As background, in exchange for Medicaid and Medicare Part B coverage of drug manufacturers’ products, the federal 340B drug discount program requires drug manufacturers “offer each covered entity covered outpatient drugs for purchase at or below the [340B Program ceiling price.]”[2] This requirement is not qualified, restricted, or dependent on how the covered entity chooses to distribute the covered outpatient drugs to its patients. Manufacturers who fail to sell 340B Program-eligible drugs at or below of the 340B Program ceiling price risk having to repay covered entities for overcharges and also risk termination of Medicaid and Medicare Part B coverage of their products. Further, a manufacturer that knowingly and intentionally charges a covered entity more than the 340B Program ceiling price for a covered outpatient drug may be subject to civil monetary penalties not to exceed $5,000 for each instance of overcharging, as well as repayment for any instance of overcharging.[3]

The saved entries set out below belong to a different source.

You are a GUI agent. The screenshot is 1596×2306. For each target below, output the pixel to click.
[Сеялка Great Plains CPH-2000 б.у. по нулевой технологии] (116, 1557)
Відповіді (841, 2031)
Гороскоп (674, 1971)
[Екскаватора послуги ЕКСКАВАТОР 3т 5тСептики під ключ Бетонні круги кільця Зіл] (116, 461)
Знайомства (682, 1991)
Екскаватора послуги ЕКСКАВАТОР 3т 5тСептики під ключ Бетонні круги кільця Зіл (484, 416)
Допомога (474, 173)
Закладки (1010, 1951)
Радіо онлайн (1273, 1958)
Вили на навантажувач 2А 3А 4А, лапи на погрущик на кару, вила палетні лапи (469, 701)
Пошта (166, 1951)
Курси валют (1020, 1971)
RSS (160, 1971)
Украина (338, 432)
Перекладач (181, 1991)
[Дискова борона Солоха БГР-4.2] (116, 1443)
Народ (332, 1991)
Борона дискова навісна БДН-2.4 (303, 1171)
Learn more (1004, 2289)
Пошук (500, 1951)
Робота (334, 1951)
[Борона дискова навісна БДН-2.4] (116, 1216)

Despite the foregoing CMP risks, certain drug manufacturers have, over the past two years, refused to sell 340B Program-eligible drugs to covered entities that utilize a contract pharmacy and either: (a) outright own a pharmacy; or (b) have a contract with one or more other contract pharmacies. Specifically, these drug manufacturers allege the 340B Program statute permits them to restrict sales of 340B Program-eligible drugs to covered entities on the basis of contract pharmacy usage because contract pharmacies are not expressly contemplated by the 340B Program statute. Such manufacturer restrictions have caused safety net health care providers to incur substantial financial losses and required many providers to significantly alter their 340B Program-related operations.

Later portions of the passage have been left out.